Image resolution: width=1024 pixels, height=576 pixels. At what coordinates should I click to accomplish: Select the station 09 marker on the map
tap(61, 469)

========================================================================

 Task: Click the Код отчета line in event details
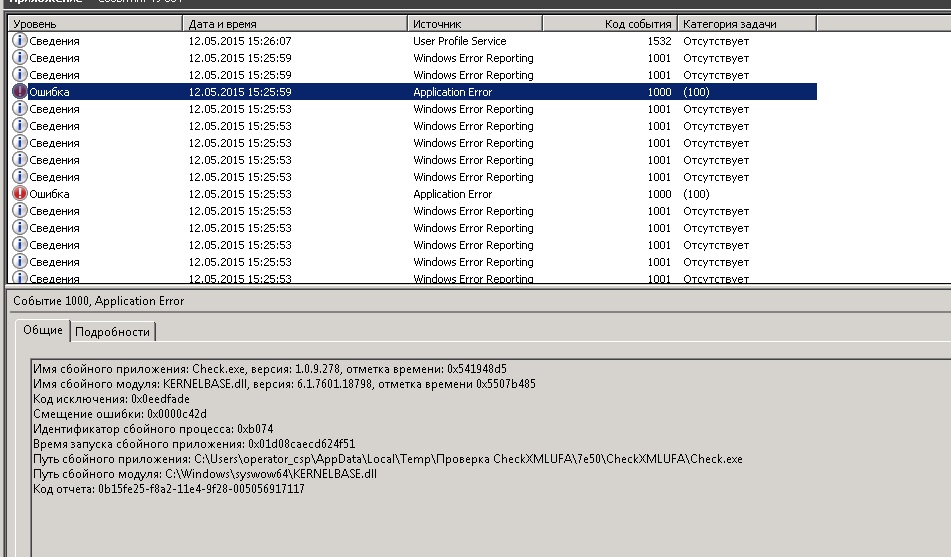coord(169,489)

========================================================================

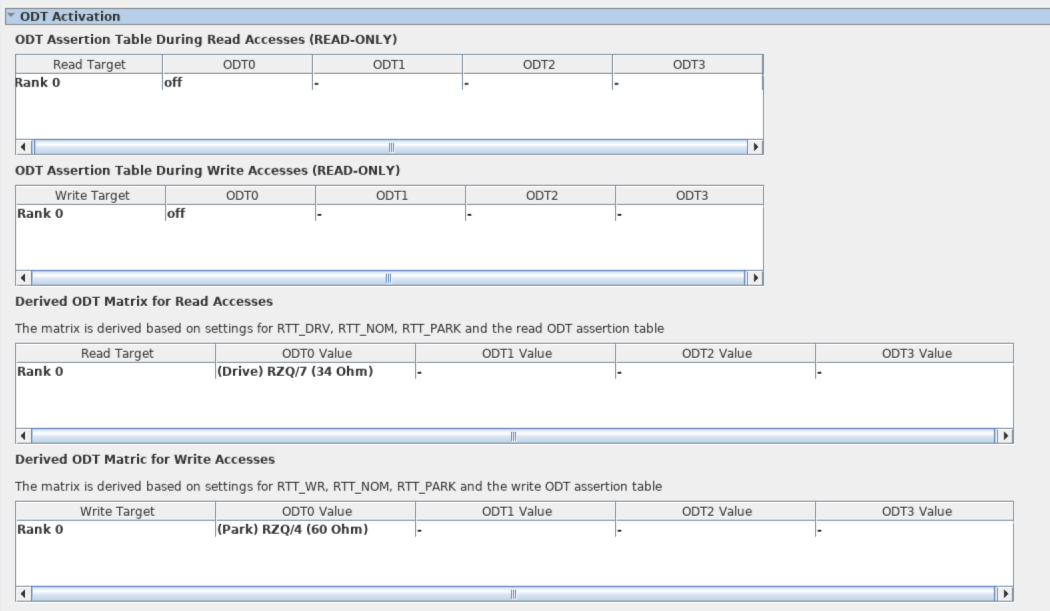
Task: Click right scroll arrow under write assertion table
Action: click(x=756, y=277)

========================================================================

### Short problem
Reproduce everything in the listing from the line containing "Image resolution: width=1024" down to the line containing "tap(61, 469)", both included, requests and all. Multiply each coordinate in the answers by 2.4 and round the result to a whole number, with halves rounded up.

### Exercise output
Image resolution: width=1024 pixels, height=576 pixels. At what coordinates should I click to accomplish: Select the station 09 marker on the map
tap(146, 1126)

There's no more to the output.